Systemic Government Theft Under Fire Again


Civil asset forfeiture is coming under the spotlight again, this time by bloggers, journalists, and analysts, who met at a daylong conference to discuss the issue. Logan Albright, a Research Analyst at FreedomWorks who attended the conference, writes in an article for

Here’s how it works: If police or federal agents suspect that property has been involved in the commission of a crime, they can simply take it. No charges need be filed against the property owner, no trial must occur. In effect, the property itself is accused of a crime, and it’s up to the owner to prove its innocence if they ever wants to see it again.

US Attorneys seized $679 million in criminal assets and $3.9 billion in civil assets last year. The legal fees and lengthy bureaucratic process often means that assets taken are never recovered — even in the absence of a criminal charge or conviction. The obvious conflict of interest results in a perverse incentive for law enforcement to not only focus on crimes which have a higher chance of resulting in personal gain, but to contrive scenarios in which they seize assets where there may not have been any crime at all.

In one case last October, businessman Lyndon McLellan, who owns the L&M Convenience Mart in Fairmont, N.C., had his entire life savings confiscated by the IRS after they alleged he might be engaged in an obscure financial crime known as “structuring.”

Lyndon McLellon

Lyndon McLellon, owner of the L&M Convenience Mart in Fairmont, N.C.

McLellan had routinely been making deposits to his bank account just short of $10,000, which apparently aroused the suspicion of the IRS. Banks are required by law to report transactions over $10,000, and intentionally making deposits under that amount in order to avoid those reports is a crime known as “structuring.”

IRS enforcement agents used this suspicion to seize $107,000 from McLellan. After assistance from the Institute for Justice and pressure from a petition with over 12,000 signatures, McLellan fortunately received the money back on May 12.

Many others are not so lucky.

The Atlantic tells another recent story about Joseph Rivers, a 22-year-old from Romulus, Michigan, who boarded a train for Los Angeles with aspirations to produce music videos. Rivers said he’d been saving money for years in order to make the trip. In total, he carried $16,000.

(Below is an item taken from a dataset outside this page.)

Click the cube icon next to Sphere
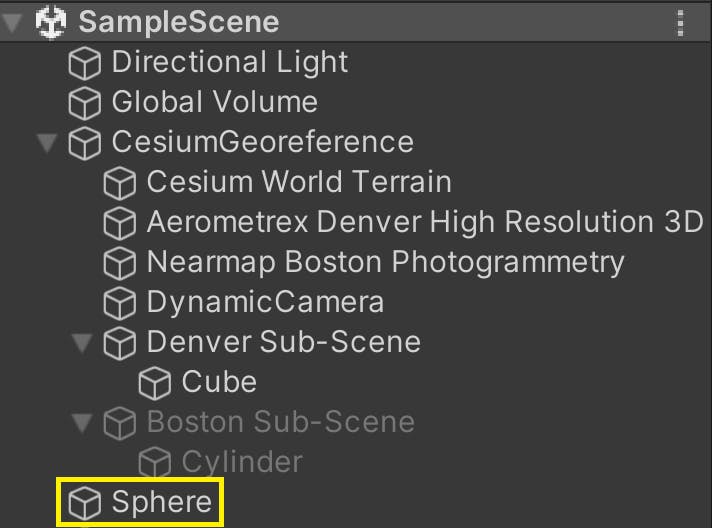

Federal agents from the Drug Enforcement Administration (DEA) also boarded the train and began interrogating passengers. Rivers believed he had nothing to hide, and made the mistake of speaking to the agents and consenting to a search. The DEA agents found the $16,000 Rivers had saved and seized it. He has yet to get it back.

Senator Rand Paul (R-KY) introduced a bill in 2014 that ostensibly aims to increase the federal government’s burden of proof in civil forfeiture proceedings. The bill has since been referred to the Committee on the Judiciary, but the reform is unlikely to be effective in solving the problem. While the federal government and its various agencies engage in asset forfeiture, individual police and state departments are raking in the cash as well.

Earlier this year, TruthVoice reported a case where it was revealed Missouri Police received $349,617 in civil asset forfeitures by taking advantage of a federal loophole called Equitable Sharing. Senator Rand’s bill does not appear to address this loophole.